Passage to read:
++++++++++

New York Daily Photo Analytics

Friday, July 30, 2010

We Read at Night


I have been to some of those places so dark at night that you can not see your own hand. I don't like those places. I will confess that after living in New York City most of my life, I am somewhat afraid of the dark because I don't really know what it is anymore. A case of Fear of the Unknown.

I have read about the health benefits of sleeping in total darkness. I am sure it is healthier, but I find greater comfort with light. I can sleep in well lit rooms, a bedroom at night without shades drawn, at the beach, or on park benches during the day. It's much easier to see anyone sneaking up on you, and vampires hate the light.

Although there are conveniences of living in a place where it is well lit at night, this plethora of illumination is light pollution, and it is a well documented problem worldwide, particularly in urban areas like New York City. The Dark-Sky Association (IDA) defines light pollution as any adverse effect of artificial light, including sky glow, glare, light trespass, light clutter, decreased visibility at night, and energy waste.

Links have been found between light pollution and cancer, increase in blood pressure, alertness and mood. Sleep and circadian disruption, along with melatonin suppression, may have long term health risks. In a larger sphere, ecosystems are disrupted. On March 26th, 2009, I wrote of the effect on our fine feathered friends in Birds Sing at Night.

++++++++++

Given records:

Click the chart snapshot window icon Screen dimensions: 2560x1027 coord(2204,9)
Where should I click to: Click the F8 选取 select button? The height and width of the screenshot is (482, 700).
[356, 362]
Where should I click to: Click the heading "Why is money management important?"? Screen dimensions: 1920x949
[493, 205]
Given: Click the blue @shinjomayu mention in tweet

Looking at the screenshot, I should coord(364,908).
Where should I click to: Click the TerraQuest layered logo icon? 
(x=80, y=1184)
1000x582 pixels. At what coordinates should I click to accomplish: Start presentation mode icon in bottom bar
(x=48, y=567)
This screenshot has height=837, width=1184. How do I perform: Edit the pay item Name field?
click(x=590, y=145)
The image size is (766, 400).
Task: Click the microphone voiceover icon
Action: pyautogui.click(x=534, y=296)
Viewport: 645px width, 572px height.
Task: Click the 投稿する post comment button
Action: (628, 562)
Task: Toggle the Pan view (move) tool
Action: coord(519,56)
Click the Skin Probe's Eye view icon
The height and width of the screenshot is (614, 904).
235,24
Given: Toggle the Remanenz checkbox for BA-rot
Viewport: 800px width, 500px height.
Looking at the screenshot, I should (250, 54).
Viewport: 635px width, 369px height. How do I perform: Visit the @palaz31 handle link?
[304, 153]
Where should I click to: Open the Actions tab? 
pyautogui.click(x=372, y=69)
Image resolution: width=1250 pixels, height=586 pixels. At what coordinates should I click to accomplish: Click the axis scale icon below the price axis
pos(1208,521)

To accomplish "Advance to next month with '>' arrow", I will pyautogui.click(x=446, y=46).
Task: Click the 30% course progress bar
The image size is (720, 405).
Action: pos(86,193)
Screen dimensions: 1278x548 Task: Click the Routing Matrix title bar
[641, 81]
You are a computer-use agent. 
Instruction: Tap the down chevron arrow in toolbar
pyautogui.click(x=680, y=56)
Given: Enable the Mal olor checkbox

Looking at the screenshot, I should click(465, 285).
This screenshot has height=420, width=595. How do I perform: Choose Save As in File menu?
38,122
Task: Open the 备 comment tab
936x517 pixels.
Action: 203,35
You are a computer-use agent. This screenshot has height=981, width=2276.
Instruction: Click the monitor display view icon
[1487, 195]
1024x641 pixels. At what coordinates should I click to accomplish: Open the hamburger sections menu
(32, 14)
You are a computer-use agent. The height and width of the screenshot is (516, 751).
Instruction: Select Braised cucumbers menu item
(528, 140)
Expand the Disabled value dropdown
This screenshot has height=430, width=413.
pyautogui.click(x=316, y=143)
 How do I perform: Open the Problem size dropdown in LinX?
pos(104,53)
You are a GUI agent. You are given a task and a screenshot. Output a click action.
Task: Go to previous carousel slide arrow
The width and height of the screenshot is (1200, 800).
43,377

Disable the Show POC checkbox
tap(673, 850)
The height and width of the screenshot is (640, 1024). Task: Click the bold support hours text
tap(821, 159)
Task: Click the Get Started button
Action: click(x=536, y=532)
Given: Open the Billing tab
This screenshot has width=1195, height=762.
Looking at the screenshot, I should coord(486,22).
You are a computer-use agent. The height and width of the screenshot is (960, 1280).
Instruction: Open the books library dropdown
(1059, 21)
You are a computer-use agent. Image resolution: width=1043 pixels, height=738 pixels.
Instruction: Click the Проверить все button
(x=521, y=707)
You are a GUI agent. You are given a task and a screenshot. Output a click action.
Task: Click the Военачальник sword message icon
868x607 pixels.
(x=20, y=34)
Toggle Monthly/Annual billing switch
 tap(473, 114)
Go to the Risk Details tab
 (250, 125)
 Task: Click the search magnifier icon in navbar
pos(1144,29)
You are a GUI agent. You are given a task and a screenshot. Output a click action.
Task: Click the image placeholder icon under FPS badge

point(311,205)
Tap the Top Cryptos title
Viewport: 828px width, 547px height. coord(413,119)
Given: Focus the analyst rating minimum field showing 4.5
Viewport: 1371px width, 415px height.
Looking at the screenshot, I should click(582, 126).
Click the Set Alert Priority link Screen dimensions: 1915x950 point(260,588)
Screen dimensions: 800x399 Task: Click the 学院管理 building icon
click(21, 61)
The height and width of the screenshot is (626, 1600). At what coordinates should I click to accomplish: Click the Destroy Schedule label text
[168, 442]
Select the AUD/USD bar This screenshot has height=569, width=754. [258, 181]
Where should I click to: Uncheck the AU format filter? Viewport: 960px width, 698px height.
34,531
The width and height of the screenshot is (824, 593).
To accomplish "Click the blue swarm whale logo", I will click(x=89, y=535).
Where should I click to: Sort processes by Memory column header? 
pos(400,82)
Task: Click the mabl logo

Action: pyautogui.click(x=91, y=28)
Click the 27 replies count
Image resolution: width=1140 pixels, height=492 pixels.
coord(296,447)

++++++++++

Required action 1: In the post on light pollution, how does the Dark-Sky Association (IDA) define light pollution?
Required action 2: Print the part of the post on light pollution from "New York Daily" to "hate the light.".

Answer area 1: It defines light pollution as any adverse effect of artificial light, including sky glow, glare, light trespass, light clutter, decreased visibility at night, and energy waste.

Answer area 2:
New York Daily Photo Analytics

Friday, July 30, 2010

We Read at Night


I have been to some of those places so dark at night that you can not see your own hand. I don't like those places. I will confess that after living in New York City most of my life, I am somewhat afraid of the dark because I don't really know what it is anymore. A case of Fear of the Unknown.

I have read about the health benefits of sleeping in total darkness. I am sure it is healthier, but I find greater comfort with light. I can sleep in well lit rooms, a bedroom at night without shades drawn, at the beach, or on park benches during the day. It's much easier to see anyone sneaking up on you, and vampires hate the light.